After much consternation trying to hook into an unpublished Google Sheet with Javascript, I unearthed Sheetrock.js, a javascript jQuery plugin developed by Chris Zarate ‘for querying, retrieving, and displaying data from Google Spreadsheets.’
I had thought that accessing data in a publicly shared Google Sheet would be a common and straightforward process, but was put off at every turn by directions to publish the spreadsheet before accessing it and use JSON script to reference the data. Having not worked with JSON before I needed another approach, and finally discovered this apparently little-known jQuery library. Sheetrock works by accessing the (unpublished but publicly accessible) Google Sheet, using it as a back end database (as I had intended, somewhat unconventional but attainable for a beginner) and directing its content straight into a designated html div on your webpage. This comes with preconfigured options for setting the ‘fetchSize’ (how may rows of the sheet you want to access), ‘query’ (which columns will be accessed, and in what order), options for ordering the rows (which I now see is a direct copy paste of an option baked into Google’s API), and an argument to direct Sheetrock to a third party template that will format the data appropriately.

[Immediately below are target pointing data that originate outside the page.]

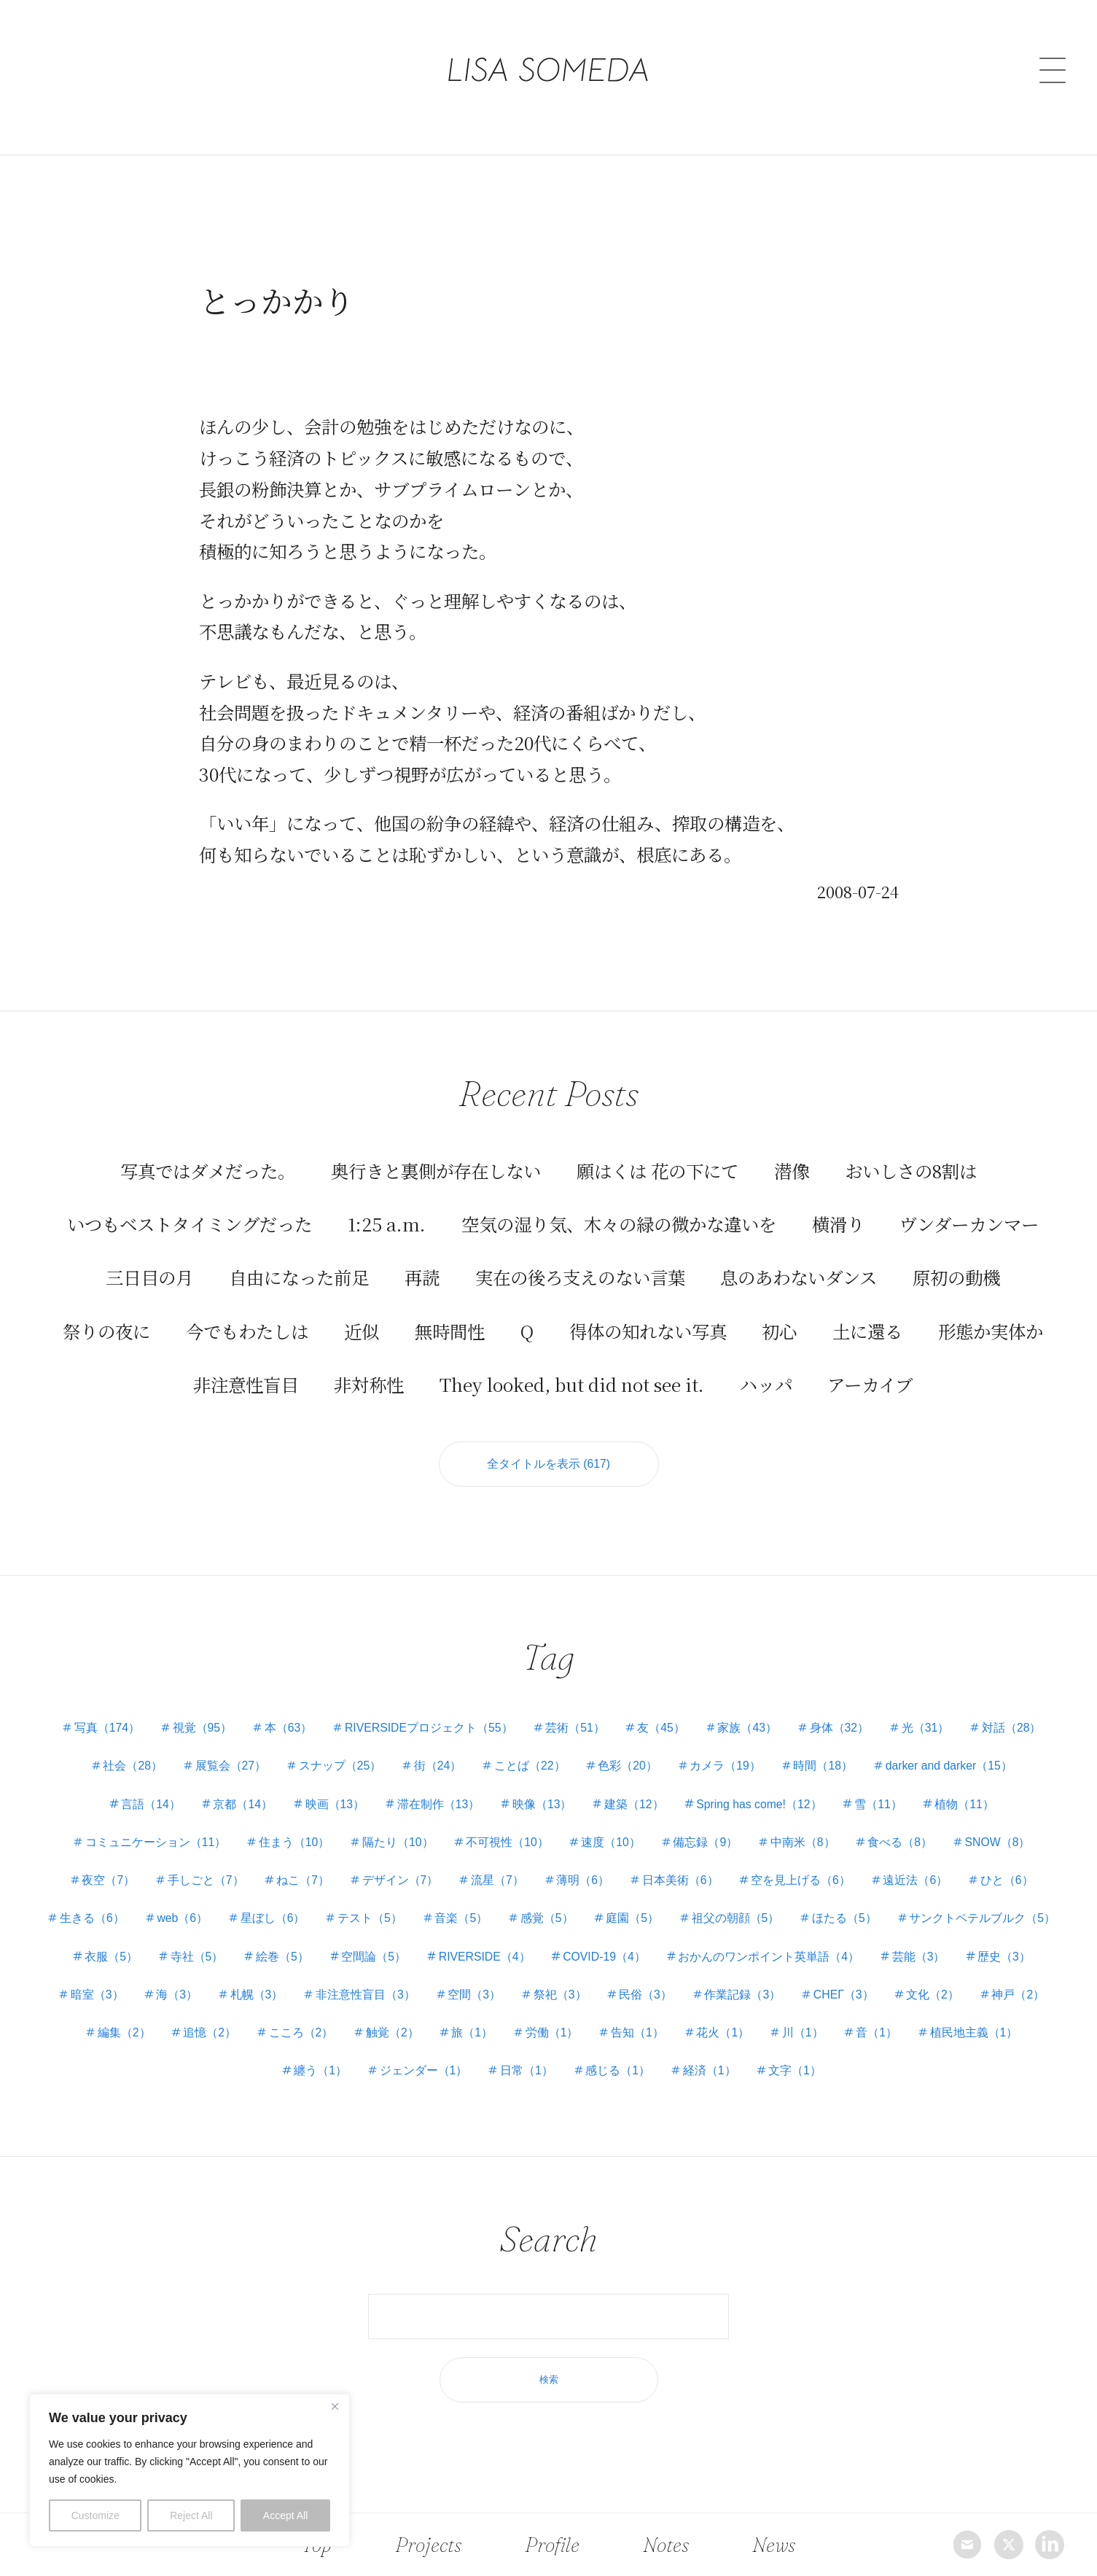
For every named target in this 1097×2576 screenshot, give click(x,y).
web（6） (267, 1919)
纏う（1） (378, 2072)
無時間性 (450, 1329)
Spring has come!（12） (762, 1805)
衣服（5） (281, 1957)
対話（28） (1020, 1729)
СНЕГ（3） (1023, 1995)
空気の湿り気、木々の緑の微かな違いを (618, 1222)
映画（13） (332, 1805)
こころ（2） (445, 2034)
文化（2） (90, 2034)
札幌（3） (426, 1995)
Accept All (285, 2515)
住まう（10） (289, 1843)
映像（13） (541, 1805)
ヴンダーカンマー (969, 1222)
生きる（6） (175, 1919)
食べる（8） (904, 1843)
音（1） (1032, 2034)
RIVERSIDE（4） (661, 1957)
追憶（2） (351, 2034)
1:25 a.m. (387, 1222)
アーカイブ (870, 1383)
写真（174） (99, 1729)
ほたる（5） (940, 1919)
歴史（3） (176, 1995)
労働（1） (700, 2034)
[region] (189, 2470)
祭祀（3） (734, 1995)
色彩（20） (629, 1767)
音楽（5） (551, 1919)
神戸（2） (177, 2034)
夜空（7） (101, 1881)
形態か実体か (990, 1329)
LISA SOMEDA (548, 53)
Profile (552, 2543)
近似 (361, 1329)
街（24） (436, 1767)
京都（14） (238, 1805)
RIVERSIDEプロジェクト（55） (426, 1729)
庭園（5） (725, 1919)
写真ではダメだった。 (207, 1169)
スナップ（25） (336, 1767)
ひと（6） (1014, 1881)
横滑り (838, 1222)
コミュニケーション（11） (149, 1843)
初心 (779, 1329)
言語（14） (144, 1805)
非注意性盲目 (245, 1383)
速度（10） (611, 1843)
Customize (95, 2515)
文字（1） (860, 2072)
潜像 (791, 1169)
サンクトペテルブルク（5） (148, 1957)
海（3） (345, 1995)
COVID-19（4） (784, 1957)
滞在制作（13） (436, 1805)
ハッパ (766, 1383)
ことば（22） (530, 1767)
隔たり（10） (395, 1843)
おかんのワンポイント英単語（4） (951, 1957)
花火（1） (875, 2034)
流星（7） (496, 1881)
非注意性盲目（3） (537, 1995)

This last function had me overwhelmed at first, but worked it out after seeing an example someone else had made with Handlebars.js. This was yet another plugin I was unfamiliar with but seemed logical enough, and so was easy enough to come to grips with. Running off one example that used Handlebars.js, I was able to replicate it and finally have access to the data held in my Google Sheet! Success. The next step was to format the data according to my own needs, for which I needed to produce my own handlebars.js template. After a bit of trial and error this was up and running, and the result was a div containing a rough and ready array of all of the data held in the sheets.

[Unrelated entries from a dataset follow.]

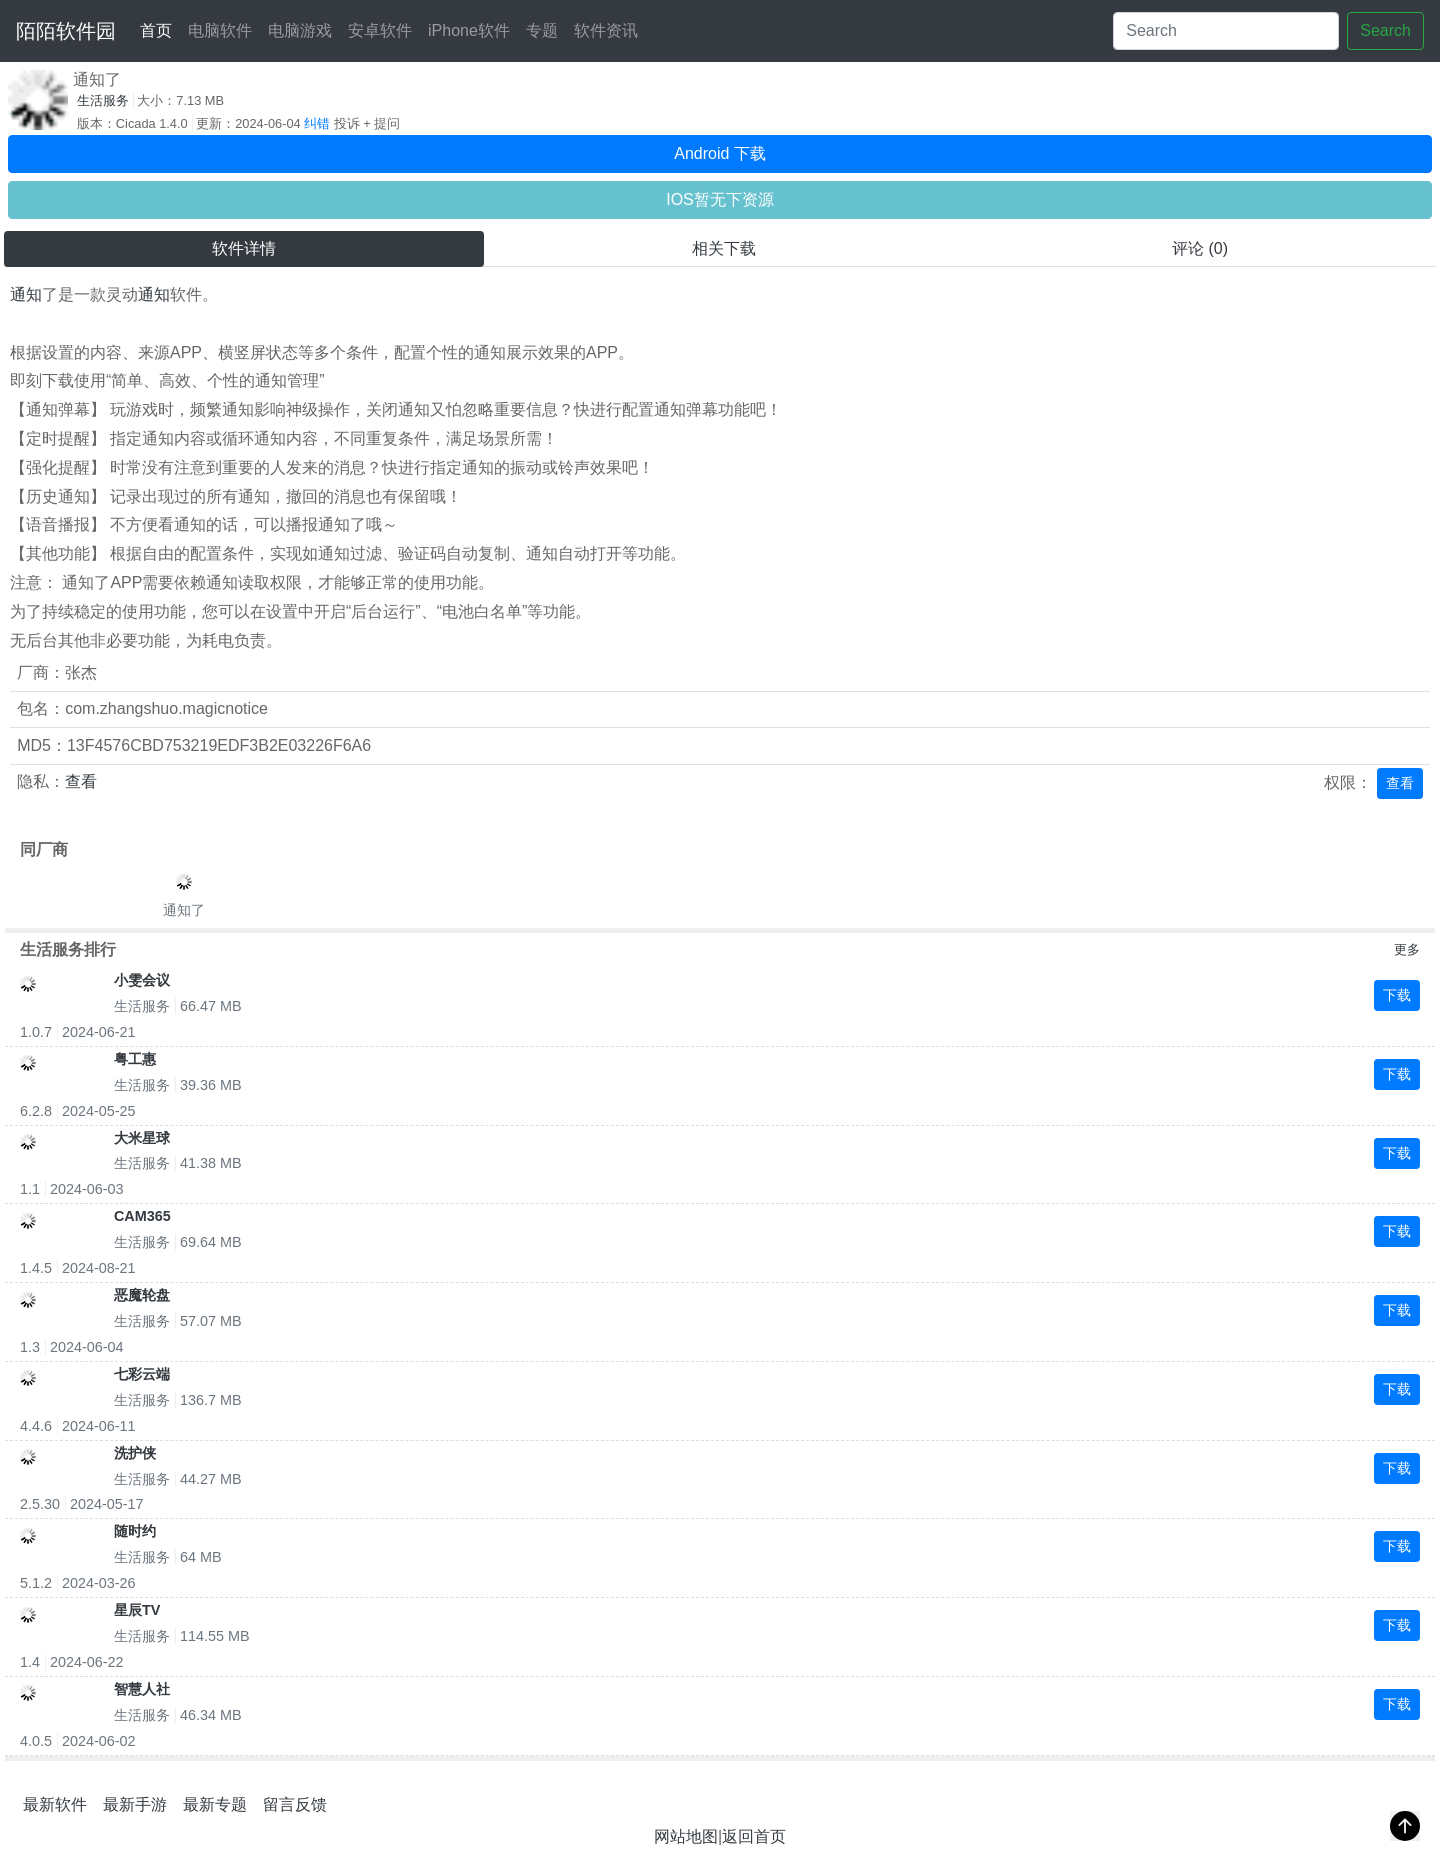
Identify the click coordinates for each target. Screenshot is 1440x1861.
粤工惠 (135, 1059)
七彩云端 (142, 1374)
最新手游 (135, 1804)
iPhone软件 (469, 30)
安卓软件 (380, 30)
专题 (542, 30)
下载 (1397, 995)
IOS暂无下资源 (720, 199)
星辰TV (137, 1610)
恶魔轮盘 (142, 1295)
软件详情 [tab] (244, 248)
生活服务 (103, 100)
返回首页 (754, 1836)
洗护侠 (135, 1453)
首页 (160, 27)
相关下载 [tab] (724, 248)
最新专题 (215, 1804)
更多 (1407, 949)
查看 (81, 781)
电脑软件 (220, 30)
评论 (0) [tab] (1200, 248)
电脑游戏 (300, 30)
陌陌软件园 (66, 31)
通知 (26, 294)
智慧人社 (142, 1689)
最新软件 (55, 1804)
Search (1385, 30)
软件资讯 (606, 30)
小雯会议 (142, 980)
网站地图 (686, 1836)
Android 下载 (720, 153)
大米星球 (142, 1138)
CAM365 (142, 1216)
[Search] (1226, 31)
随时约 (135, 1531)
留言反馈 (295, 1804)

In retrospect, using a plugin that directs all of the data to a div by default was not what I needed, but it was a start. Having the data accessible was enough to do some tinkering and convert it into a string version of an array, then using the .innerHTML() function I could access this and hey presto, I could progress to the next step. I’ll look back on this and laugh at how clumsy the approach is, but it’s a first draft, and it works.